[Dataset items]
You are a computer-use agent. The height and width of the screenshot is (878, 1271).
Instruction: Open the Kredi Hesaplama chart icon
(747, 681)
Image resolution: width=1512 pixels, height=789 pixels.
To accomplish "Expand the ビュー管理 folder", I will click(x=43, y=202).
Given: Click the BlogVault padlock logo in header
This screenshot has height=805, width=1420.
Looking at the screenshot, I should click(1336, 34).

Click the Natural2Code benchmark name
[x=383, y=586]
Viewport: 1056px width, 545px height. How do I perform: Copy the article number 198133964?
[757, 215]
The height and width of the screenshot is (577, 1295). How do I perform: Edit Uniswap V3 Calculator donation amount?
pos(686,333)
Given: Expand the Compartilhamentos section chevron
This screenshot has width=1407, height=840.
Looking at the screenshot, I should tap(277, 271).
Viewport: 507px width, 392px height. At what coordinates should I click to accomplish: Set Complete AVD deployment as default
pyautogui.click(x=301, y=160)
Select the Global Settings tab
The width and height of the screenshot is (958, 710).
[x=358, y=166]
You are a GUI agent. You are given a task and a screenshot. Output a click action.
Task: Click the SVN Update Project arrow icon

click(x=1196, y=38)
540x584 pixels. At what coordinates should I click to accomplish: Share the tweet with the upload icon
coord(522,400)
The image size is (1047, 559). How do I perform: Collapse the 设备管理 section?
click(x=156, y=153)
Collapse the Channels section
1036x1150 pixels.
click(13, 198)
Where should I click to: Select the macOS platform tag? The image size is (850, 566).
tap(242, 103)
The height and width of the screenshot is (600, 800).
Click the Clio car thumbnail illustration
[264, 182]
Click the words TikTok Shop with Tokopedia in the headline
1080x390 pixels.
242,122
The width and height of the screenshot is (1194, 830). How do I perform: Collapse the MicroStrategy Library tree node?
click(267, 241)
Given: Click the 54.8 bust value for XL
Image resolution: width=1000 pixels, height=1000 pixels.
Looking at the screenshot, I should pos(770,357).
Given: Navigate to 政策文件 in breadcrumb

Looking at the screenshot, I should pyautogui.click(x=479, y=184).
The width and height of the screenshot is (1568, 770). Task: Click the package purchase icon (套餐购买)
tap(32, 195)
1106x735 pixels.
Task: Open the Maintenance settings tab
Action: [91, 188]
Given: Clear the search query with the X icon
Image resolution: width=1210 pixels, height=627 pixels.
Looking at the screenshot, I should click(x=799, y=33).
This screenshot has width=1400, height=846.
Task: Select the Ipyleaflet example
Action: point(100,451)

— REQUIRED ACTION —
Check each line of the records above for the string "Expand", and report every line that has it.

— SOLUTION FOR THIS EXERCISE —
To accomplish "Expand the ビュー管理 folder", I will click(x=43, y=202).
Given: Expand the Compartilhamentos section chevron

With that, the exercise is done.